Community consultation bypassed

TRANSPORT Minister Murray Criddle has broken his promise to consider alternative routes to the proposed Fremantle Eastern Bypass, says Fremantle City Council CEO Ray Glickman.

Mr Glickman said Main Roads WA had disregarded the community consultation process after recently released WA Government documents advocated the construction of the bypass in its original form.

Main Roads wants to create a new 3.9 kilometre four-lane road from Stirling Highway through Beaconsfield, White Gum Valley and Hamilton Hill. A tunnel is proposed to allow the road to pass through Clontarf Hill.

Construction of the bypass is expected to start in 2003-04. It is expected to cost $42 million just to put in the road from High Street to Rollinson Road.

It is estimated the bypass will accommodate 46,000 cars per day by 2021. About 35,000 cars use Stirling Highway each day.

Council wanted Main Roads to investigate upgrading the Rockingham Road-Stock Road-Leach Highway-High Street route as an alternative to the proposed bypass.

Stock Road was once planned to be a six-lane highway.

“We’ve spent a lot of time and money working through the issues with stakeholder groups but Main Roads has failed to cooperate, despite continuous promises,” Mr Glickman said.

“In April we were again told a performance-based evaluation of the two options would be undertaken but so far we’ve seen nothing.

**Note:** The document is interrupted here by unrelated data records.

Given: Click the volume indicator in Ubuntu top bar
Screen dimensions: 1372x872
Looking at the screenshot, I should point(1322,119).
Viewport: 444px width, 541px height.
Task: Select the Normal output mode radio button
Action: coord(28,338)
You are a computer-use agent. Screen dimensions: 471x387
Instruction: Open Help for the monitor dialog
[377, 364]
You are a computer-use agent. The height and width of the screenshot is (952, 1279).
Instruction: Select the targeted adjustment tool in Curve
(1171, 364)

“Mr Glickman said the Stock Freeway alternative would limit the social and environmental impact of a new freight route, providing a more efficient network without disruption to streets and suburbs.

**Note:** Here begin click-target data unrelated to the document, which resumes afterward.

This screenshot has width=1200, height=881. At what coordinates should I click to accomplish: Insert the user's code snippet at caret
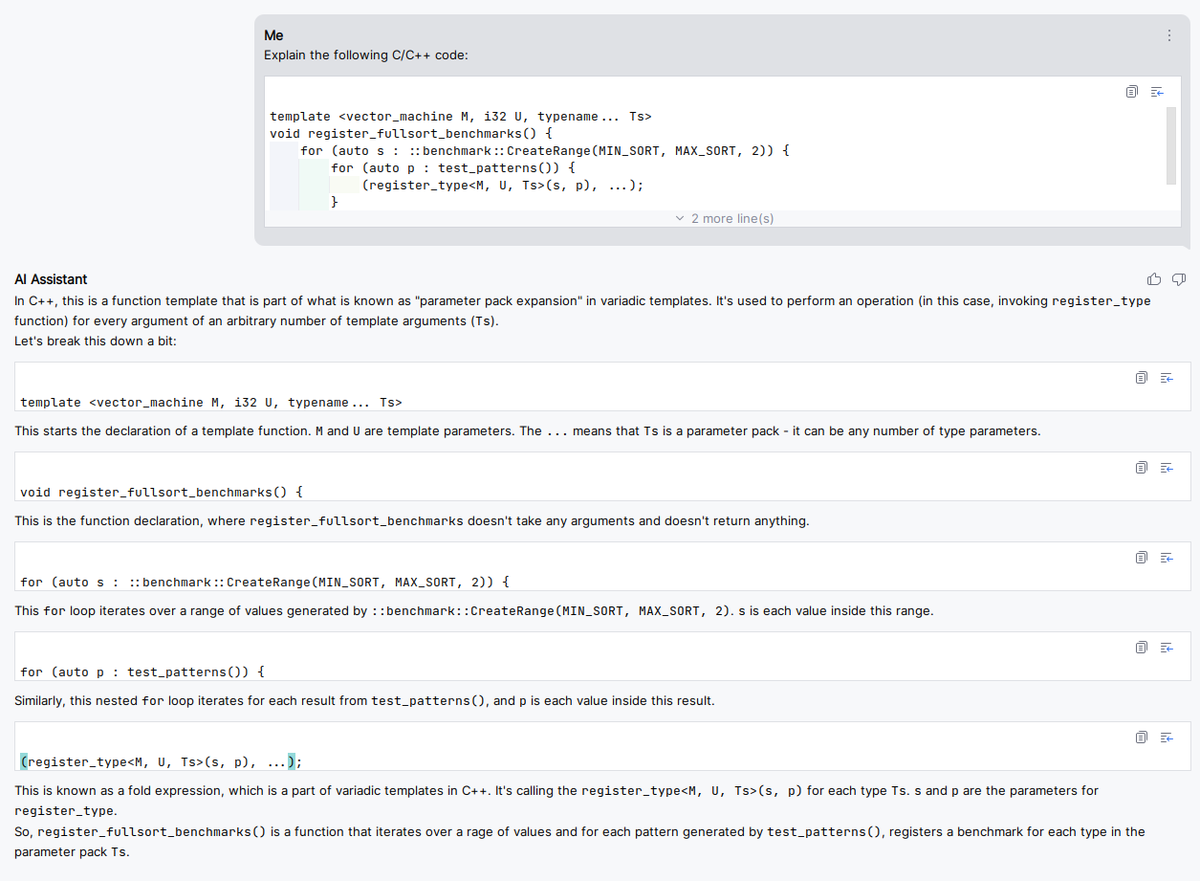click(x=1156, y=91)
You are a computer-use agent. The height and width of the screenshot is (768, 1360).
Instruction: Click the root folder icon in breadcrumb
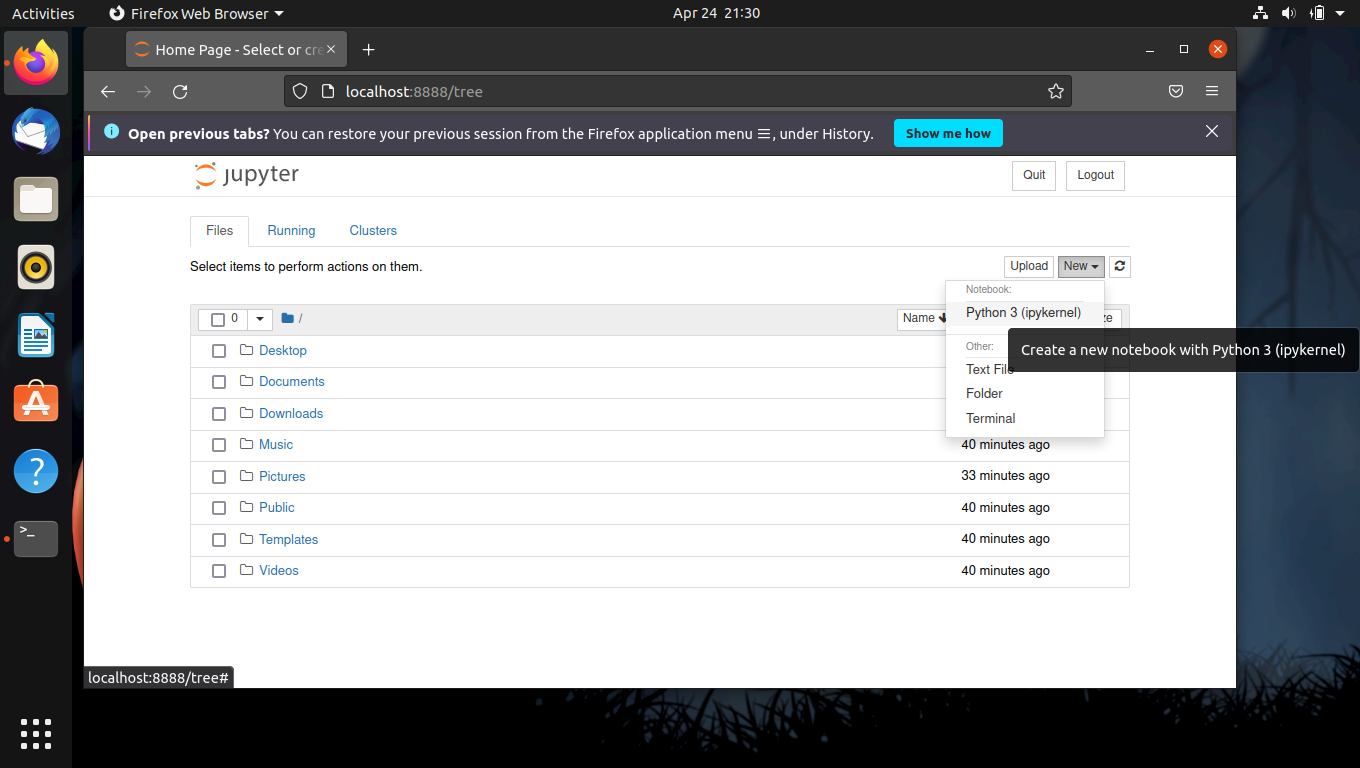[x=288, y=319]
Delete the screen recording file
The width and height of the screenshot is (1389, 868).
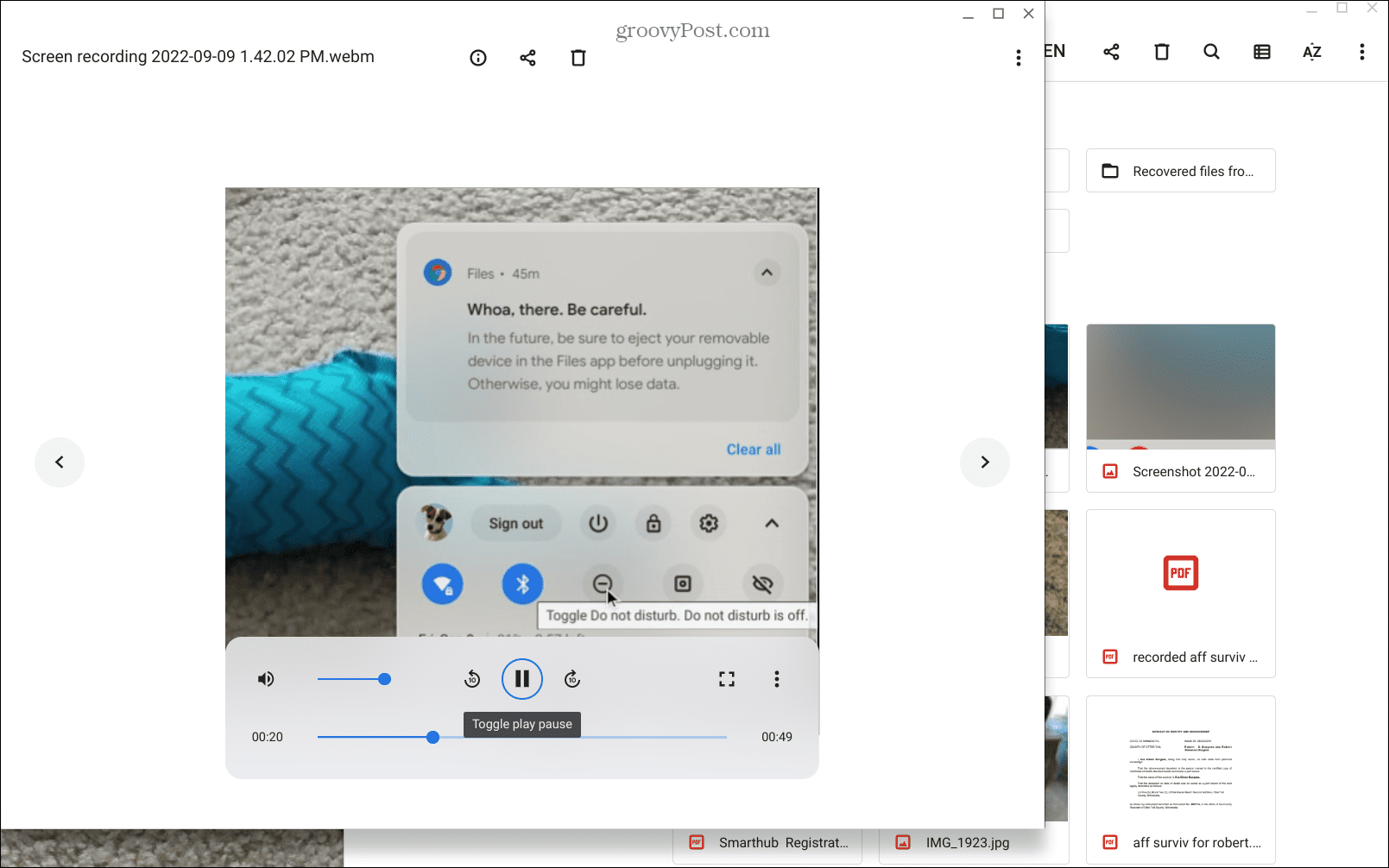[578, 58]
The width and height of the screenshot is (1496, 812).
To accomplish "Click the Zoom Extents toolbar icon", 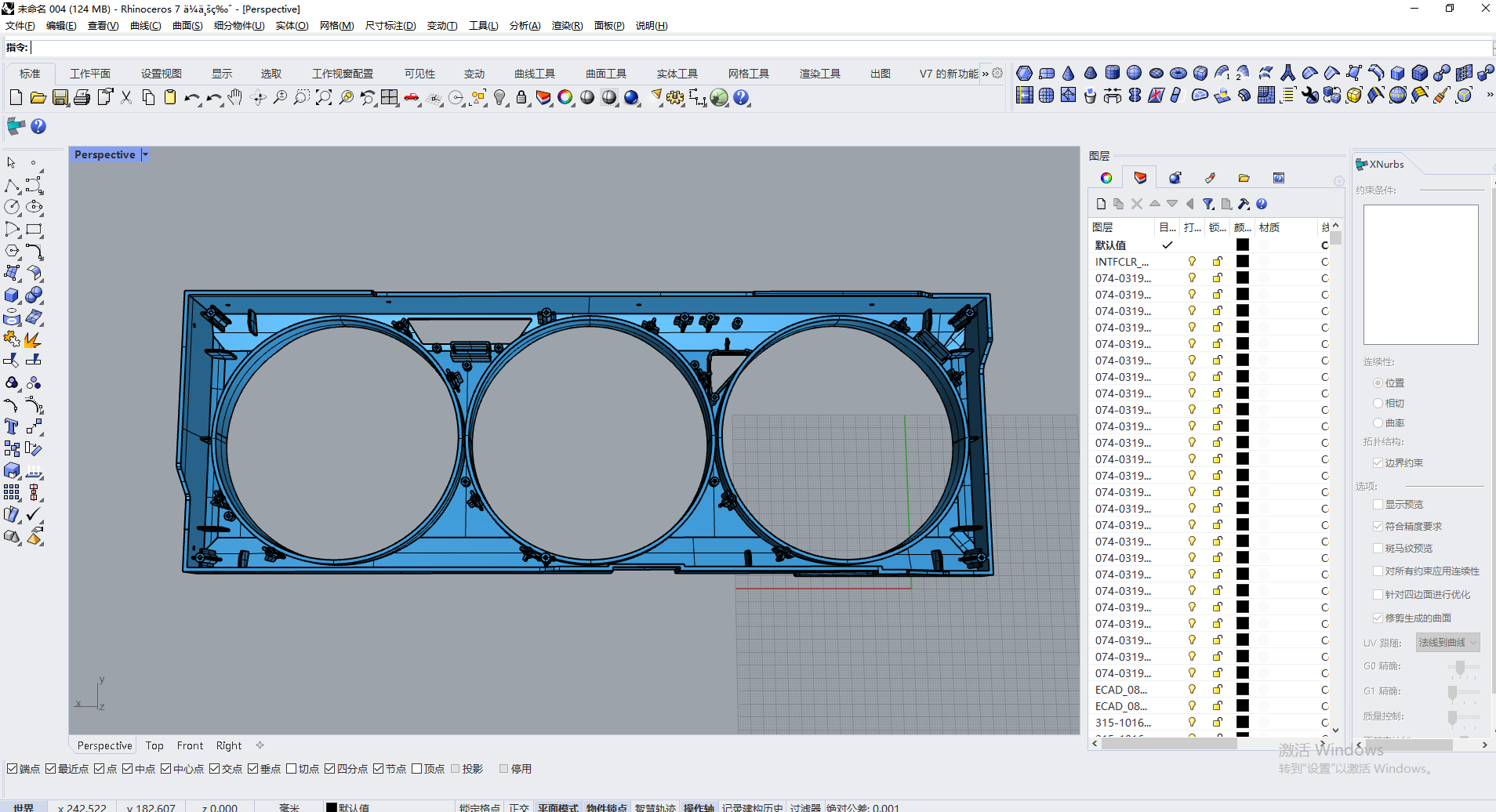I will click(x=324, y=97).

“The Stock Freeway proposal can easily be upgraded to six lanes with overpasses at intersections, making it a faster route,” .

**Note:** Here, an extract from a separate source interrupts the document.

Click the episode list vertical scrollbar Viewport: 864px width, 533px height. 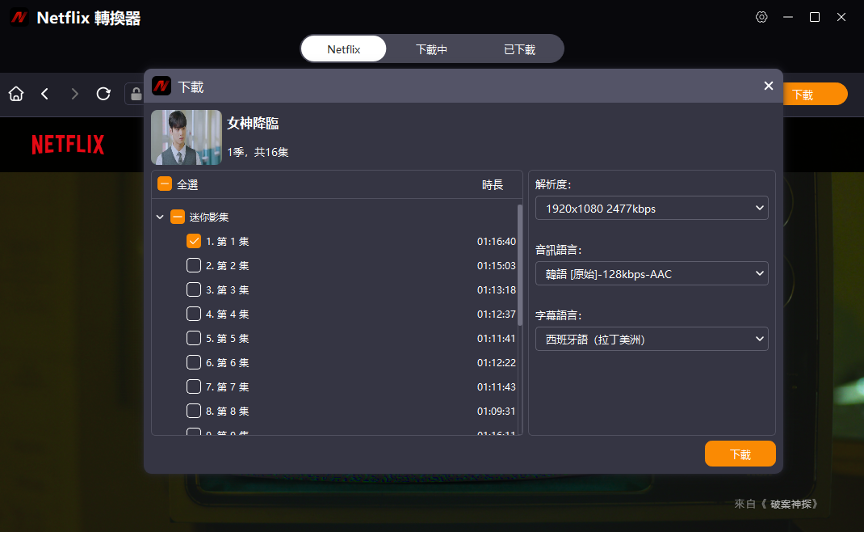click(x=519, y=265)
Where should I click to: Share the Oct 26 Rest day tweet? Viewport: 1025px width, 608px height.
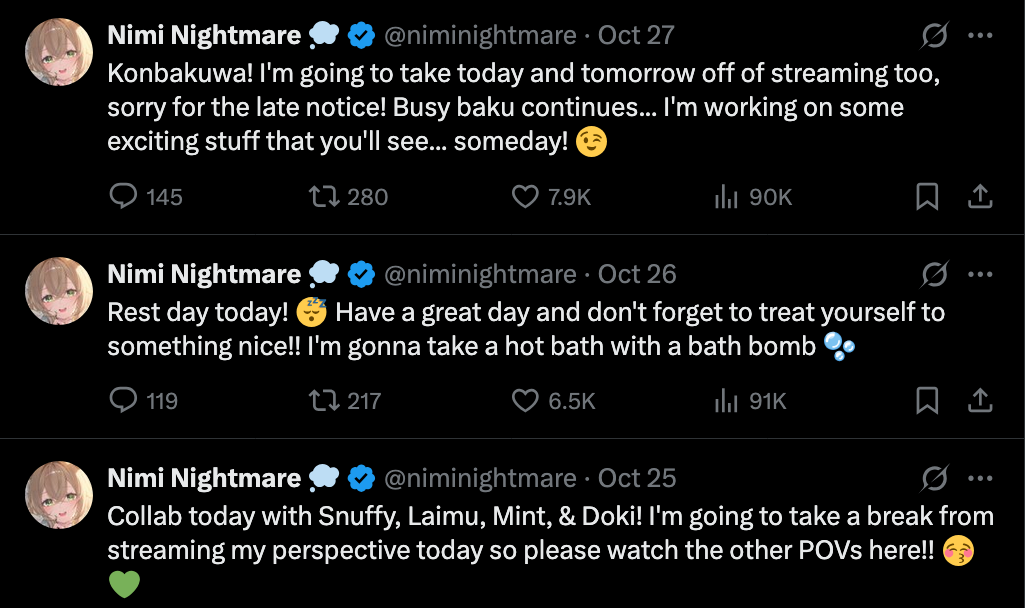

“Our proposal avoids environmental impacts on areas including Lake Coogee, Clontarf Hill and the coastal limestone ridge around Cockburn – areas Main Roads intends to plough through with the Fremantle Eastern Bypass.”

South Metropolitan Region member Jim Scott said the Government was deliberately withholding a report comparing the costs and benefits of the bypass and the Stock Road alternative.

“In the case of the Fremantle Eastern Bypass, Richard Court plans to forever divide our community to preserve his own neighbourhood by funnelling regional traffic away from Dalkieth,” Mr Scott said.